BEGIN DATA TO PROCESS

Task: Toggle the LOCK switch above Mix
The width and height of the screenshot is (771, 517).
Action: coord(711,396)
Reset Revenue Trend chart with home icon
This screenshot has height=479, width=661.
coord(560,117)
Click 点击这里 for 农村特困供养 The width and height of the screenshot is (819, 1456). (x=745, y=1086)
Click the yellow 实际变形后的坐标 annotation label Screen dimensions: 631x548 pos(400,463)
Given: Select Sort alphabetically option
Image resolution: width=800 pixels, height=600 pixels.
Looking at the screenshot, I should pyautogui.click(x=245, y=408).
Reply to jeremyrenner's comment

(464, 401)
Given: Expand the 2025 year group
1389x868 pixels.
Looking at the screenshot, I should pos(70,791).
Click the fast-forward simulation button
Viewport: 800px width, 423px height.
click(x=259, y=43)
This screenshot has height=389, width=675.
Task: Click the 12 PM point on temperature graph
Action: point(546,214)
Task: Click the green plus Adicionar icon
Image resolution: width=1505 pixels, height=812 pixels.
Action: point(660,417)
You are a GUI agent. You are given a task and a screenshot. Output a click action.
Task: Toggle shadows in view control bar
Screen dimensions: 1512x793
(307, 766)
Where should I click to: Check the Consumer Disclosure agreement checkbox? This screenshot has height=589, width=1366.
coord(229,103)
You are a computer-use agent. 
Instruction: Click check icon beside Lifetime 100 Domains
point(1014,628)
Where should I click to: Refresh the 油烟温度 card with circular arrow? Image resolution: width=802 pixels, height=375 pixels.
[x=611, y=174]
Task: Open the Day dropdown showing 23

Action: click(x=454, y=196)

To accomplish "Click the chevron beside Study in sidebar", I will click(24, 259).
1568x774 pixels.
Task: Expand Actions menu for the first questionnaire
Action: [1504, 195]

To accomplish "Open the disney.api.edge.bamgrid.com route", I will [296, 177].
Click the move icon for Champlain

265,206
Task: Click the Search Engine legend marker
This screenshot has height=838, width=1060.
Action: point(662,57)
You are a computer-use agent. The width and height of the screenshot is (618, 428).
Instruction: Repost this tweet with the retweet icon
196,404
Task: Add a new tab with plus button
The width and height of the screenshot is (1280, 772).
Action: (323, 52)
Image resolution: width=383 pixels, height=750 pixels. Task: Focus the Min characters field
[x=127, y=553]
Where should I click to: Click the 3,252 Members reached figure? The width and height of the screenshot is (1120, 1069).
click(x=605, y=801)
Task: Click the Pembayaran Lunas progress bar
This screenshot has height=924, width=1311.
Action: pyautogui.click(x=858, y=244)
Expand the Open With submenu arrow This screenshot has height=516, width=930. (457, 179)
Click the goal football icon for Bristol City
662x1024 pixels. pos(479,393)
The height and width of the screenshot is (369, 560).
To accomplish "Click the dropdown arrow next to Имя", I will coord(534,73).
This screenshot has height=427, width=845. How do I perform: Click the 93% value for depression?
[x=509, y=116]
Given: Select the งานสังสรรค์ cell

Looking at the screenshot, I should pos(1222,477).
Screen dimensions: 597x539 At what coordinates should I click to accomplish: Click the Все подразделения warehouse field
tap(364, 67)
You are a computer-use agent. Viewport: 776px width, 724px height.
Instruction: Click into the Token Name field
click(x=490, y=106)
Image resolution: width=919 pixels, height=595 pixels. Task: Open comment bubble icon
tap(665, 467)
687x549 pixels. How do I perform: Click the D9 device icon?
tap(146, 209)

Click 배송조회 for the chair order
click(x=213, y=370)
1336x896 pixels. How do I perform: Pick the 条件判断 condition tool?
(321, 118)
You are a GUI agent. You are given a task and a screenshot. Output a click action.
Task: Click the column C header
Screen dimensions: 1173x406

END DATA TO PROCESS

◆ **TASK ITEM**
Filter the listing above for the string "plus" and copy every matching line.

◆ **RESULT OF THIS TASK**
Task: Click the green plus Adicionar icon
Task: Add a new tab with plus button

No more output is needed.